Ecco perché in passato e ancora oggi, l’uso di un rituale che si ripete è fondamentale in “magia”.

Esattamente come succede ai monaci che creano mandala con sabbie colorate durante le preghiere.

Serve per sprofondare nella bellezza della propria intimità. Difatti una volta finita la preghiera il mandala viene spazzato via ed il ciclo continua di nuovo, la volta dopo.

Prossimamente esporrai anche in Giappone: dove e quando di preciso? Quali sono le tue emozioni al riguardo?
In Giappone ho esposto quest’anno grazie a Nroom Artspace di Tokyo e sempre grazie ad essa ho partecipato al BAMA, fiera dell’arte nella città di Busan, in Korea.

In terra giapponese, Nroom ha organizzato una mostra personale nel proprio spazio e successivamente ha utilizzato le mie opere per alcuni workshop d’arte per bambini in altre città. Per il prossimo anno (forse febbraio) è stata confermata una mia nuova personale in galleria. Presenterò una serie di adigrafie e un nuovo libro. Tutto questo mi regala molto entusiasmo e soddisfazione.

Nroom è strutturata in maniera consona al mio ideale di arte. E’ una casa anni ’70 circa, accoglie il visitatore e lo immerge in una atmosfera familiare, per meglio potersi gustare l’esposizione.

Per la mia mostra ed i workshop di quest’anno mi sono stati richiesti anche i Kimono analfabetici e ho realizzato una versione nipponica di Criba (Criba Noia, in italiano).

Andare a presentare ciò, nella patria del manga e del kimono è stato qualcosa più che di una semplice soddisfazione, qualcosa che non so descrivere.

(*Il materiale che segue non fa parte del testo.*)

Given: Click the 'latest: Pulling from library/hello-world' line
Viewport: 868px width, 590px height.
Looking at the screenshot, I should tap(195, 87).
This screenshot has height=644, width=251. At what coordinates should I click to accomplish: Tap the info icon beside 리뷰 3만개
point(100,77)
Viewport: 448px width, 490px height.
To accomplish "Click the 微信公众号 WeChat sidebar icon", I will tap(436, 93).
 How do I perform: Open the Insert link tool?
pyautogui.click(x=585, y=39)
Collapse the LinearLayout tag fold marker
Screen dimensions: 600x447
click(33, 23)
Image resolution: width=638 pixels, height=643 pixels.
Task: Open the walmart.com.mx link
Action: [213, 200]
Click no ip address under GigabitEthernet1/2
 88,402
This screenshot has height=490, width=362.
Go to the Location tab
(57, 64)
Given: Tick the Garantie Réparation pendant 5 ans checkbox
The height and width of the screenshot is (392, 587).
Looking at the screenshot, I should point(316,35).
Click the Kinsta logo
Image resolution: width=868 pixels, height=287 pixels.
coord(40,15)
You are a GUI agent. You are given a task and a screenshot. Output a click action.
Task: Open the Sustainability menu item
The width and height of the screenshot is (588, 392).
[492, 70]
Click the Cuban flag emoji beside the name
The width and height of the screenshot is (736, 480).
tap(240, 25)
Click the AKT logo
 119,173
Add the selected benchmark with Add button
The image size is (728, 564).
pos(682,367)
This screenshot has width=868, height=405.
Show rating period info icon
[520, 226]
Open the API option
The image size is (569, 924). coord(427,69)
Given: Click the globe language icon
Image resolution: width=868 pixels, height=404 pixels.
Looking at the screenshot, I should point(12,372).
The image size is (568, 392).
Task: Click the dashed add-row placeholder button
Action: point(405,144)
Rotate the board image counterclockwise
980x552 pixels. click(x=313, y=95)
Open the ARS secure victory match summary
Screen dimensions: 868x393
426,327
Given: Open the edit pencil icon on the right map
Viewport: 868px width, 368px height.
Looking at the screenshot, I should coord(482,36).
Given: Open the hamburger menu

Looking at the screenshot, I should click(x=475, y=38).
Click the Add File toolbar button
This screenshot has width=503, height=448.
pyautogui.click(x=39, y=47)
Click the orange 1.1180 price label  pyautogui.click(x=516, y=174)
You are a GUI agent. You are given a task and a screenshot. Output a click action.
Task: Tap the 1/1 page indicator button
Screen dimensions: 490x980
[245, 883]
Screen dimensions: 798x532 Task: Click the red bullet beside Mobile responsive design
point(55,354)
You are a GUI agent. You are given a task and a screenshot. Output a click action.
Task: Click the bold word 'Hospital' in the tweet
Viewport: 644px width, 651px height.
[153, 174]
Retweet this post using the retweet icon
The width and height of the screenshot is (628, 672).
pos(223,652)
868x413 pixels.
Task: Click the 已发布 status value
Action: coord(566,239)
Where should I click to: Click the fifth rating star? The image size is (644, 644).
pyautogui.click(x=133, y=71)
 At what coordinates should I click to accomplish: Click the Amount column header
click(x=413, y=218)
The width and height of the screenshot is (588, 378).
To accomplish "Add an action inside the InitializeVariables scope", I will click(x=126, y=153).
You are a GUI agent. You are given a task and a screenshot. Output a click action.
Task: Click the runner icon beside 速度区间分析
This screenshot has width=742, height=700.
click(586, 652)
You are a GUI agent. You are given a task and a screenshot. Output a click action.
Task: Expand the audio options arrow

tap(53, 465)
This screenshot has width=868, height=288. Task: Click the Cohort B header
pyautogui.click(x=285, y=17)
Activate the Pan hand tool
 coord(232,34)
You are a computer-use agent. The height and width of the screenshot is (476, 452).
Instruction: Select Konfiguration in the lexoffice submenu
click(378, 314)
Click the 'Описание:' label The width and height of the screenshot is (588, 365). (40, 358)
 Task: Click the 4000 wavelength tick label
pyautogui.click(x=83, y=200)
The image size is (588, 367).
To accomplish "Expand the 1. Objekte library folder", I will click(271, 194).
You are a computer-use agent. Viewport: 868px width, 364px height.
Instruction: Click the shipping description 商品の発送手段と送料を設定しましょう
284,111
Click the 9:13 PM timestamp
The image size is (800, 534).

In una vita precedente, chi ti sarebbe piaciuto essere?
Bella domanda. Non ci ho mai pensato.

Secondo qualcuno, oggi presto molta importanza alla spiritualità e agli affetti perché nella mia vita precedente ero una prostituta del centro Africa che sacrificò famiglia e amici per raggiungere denaro e potere.

Pensandoci un minimo, l’ignoranza, la crudeltà, la miseria fisica e spirituale di coloro che dettero il via al periodo dell’inquisizione, non l’ho mai tollerata. In una vita precedente avrei voluto essere “me” in quel periodo. Per difendere le cosiddette additate “streghe”.

Cosa vede Filippo nel suo futuro e nel futuro della Terra?
Conoscendo il mio carattere ed il mio estremismo emotivo, nel mio futuro vedo esattamente il mio presente, ovvero una grandissima nube di caos allo stato puro.

Spero sempre di riuscire ad attraversarlo. Nel futuro della Terra non lo so cosa vedo, io amo Gaia e la mia speranza è sempre la stessa, che l’Uomo impari a rispettarla o che Lei “simpaticamente” lo elimini.